Nina adorava lojas de artigos usados. Ela podia passar horas vasculhando prateleiras com roupas esquecidas e prateleiras com louças quebradas. Mas naquele sábado, o seu olhar foi atraído por um par de óculos de sol.

Eram redondos, com armação dourada e lentes verde-escuras, guardados num estojo de couro rachado. O preço era de 10 dólares. Ela experimentou-os, sorriu para o seu reflexo e decidiu que eram perfeitos.

Quando ela saiu para a rua sob os raios do sol do meio-dia, percebeu isso imediatamente.
A rua parecia diferente.

Não eram as vitrines das lojas e os edifícios — eles continuavam os mesmos. Mas as pessoas… elas não estavam vestidas de acordo com a moda de 2025.

Mulheres com saias longas e luvas caminhavam de braços dados, homens com chapéus-coco e bengalas, crianças brincavam de rola na calçada. Onde deveria estar o autocarro, passou uma carroça puxada por cavalos.

Nina tirou os óculos.

O mundo voltou ao normal — semáforos, carros a buzinar, pessoas em calças de ganga e ténis.
O seu pulso acelerou. Lentamente, ela voltou a colocar os óculos.

O mundo mudou novamente.
Ela tropeçava pelo quarteirão, dividida entre o encanto e o medo. Até o ar parecia diferente através dos óculos, como se fosse mais rarefeito, mais quente.

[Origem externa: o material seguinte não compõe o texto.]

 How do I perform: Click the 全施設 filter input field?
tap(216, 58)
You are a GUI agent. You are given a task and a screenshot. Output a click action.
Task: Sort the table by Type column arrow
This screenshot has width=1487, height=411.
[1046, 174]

Então ela percebeu algo ainda pior.

Entre a multidão vestida com roupas vintage, algumas pessoas olhavam diretamente para ela. Homens com rostos pálidos e olhos fundos, mulheres com postura rígida. Eles não se moviam como os outros — eles se moviam em direção a ela.

O coração de Nina disparou e ela tirou os óculos. A multidão desapareceu. Eram apenas estranhos comuns a verificar os seus telemóveis.

Mas quando ela olhou para o reflexo na vitrine da loja, ela congelou.
Mesmo sem os óculos, ela ainda podia ver um deles. Um homem alto com um chapéu-coco, parado logo atrás dela.